The profile blurb of that account is, “I like to sing about shit I don’t like to talk about.” This remains true, even after her well-documented campaign of reading self-help books, undergoing therapy, and working toward self-healing that took place over the course of the pandemic. One wonders if it ever feels strange for her to be singing – to multiple millions of listeners – things that are so deeply personal that she wouldn’t even say them to another person (except perhaps a therapist).

Now it does,” she says. “Now, maybe because I’m more present. But it feels weird when we talk about it, when I’m doing this [being interviewed], ‘cause this isn’t natural for me. Singing is, performing is, so I don’t really question it. But this is funny, ‘cause it feels very analytical.”

Reyez has said more than once that it can be painful to continue performing her often gut-wrenching material; she’s even likened it to picking at a scab. Is it less so, now that she’s found some emotional equilibrium? “It’s still a scab,” she says. “But the difference is that I don’t stay in the space as long. So, if I’m in the studio and it’s coming out, then I’m in that space; but when I leave, I’m able to come back to the present faster.”

In another new direction for Reyez, there are some yearning love songs on Yessie“Forever,” “Only One,” and “Hittin” – that suggest she might just be ready for a lifelong partner. After a huge “did-you-really-ask-me-that?” laugh, she says, “I don’t know if I’m ready, but I’m definitely more open than I was before… I didn’t know how to love without it being all-encompassing, like a tidal wave, breaking the doors of my heart. Ugh, that sounds so cheesy! But I didn’t know how to do that. And I also didn’t know how to recover, ‘cause heartbreak would fuckin’ knock me down. But now I just feel like I’m stronger… ‘cause if it doesn’t work, I know I’ll be OK anyway.”

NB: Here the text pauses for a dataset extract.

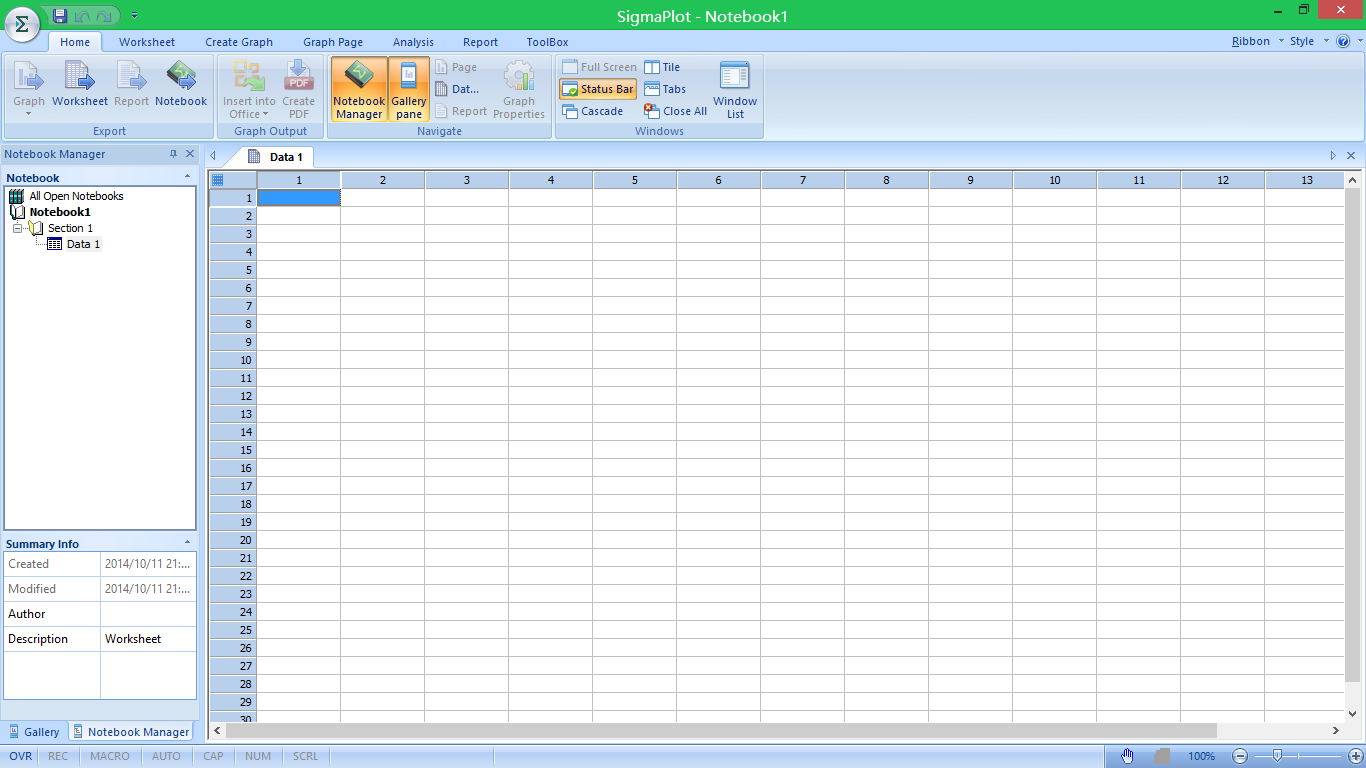Click the SigmaPlot application logo button
Image resolution: width=1366 pixels, height=768 pixels.
pyautogui.click(x=21, y=24)
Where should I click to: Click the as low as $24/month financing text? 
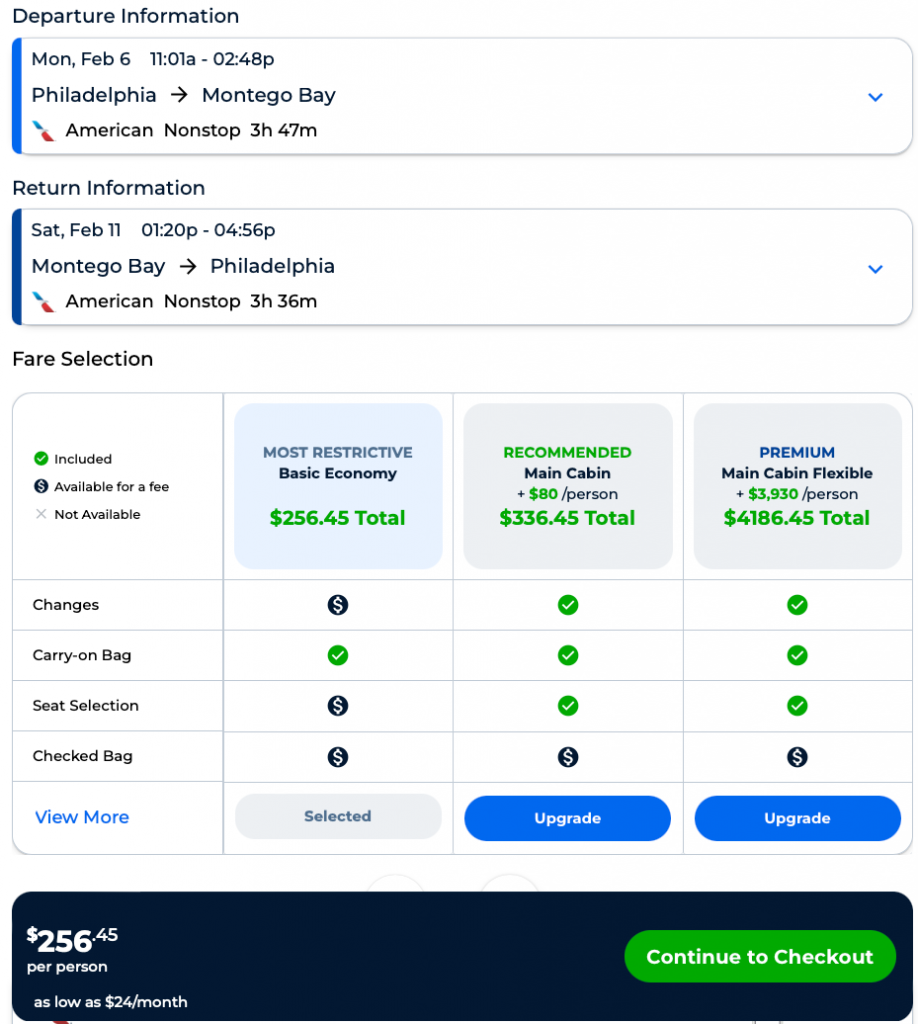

In fact, the main idea of Yessie is that pursuing true love is a high-risk/high-reward proposition. Reyez has always made music about being vulnerable, but being willing to take the risk for a permanent love –  one that might not work out – makes it even more so. Still, she’s comfortable with it now.

“I was scared of love for so long, and I didn’t even realize it,” she says. “I didn’t realize how much I was letting my past trauma project into my reality… When I met someone that was kind, and honest, and present, and willing to wait, and all these things, I still couldn’t open… that was the indication of, like, they’re not the problem; the problem is me now. Which made it a harder pill to swallow.”

The one constant for Reyez, from the beginning, is that she always speaks her truth. And her dedication to the art of songwriting, and its purity – which allows her to share that truth – verges on the spiritual. In January of 2022, she posted on Twitter (though she’s since deleted it):

My favorite part
Like my FAV part of everything in the sphere of the music industry
Is not touring
Nor parties
Nor checks
Nor videos
Nor awards
None of that comes close
To just creating a song
And letting it be
And setting it free in the room
In that moment soul sees itself

She still feels that way. “It’s crazy. It’s alchemy,” says Reyez. “It’s so basic, too, because you could say that it’s just a song… But you walked into a room, and there was nothing there, and then all of a sudden you made something. From a space you can’t even see; from a source you can’t even touch… I think that’s fuckin’ lit.

“When the song’s out, you’re talking about DSPs, and politics, and artwork, and videos, and directors, and features, the list is endless. But there [in the writing room] – and I think that’s what I love most about it, too – it’s present. You have to be present… I love that.”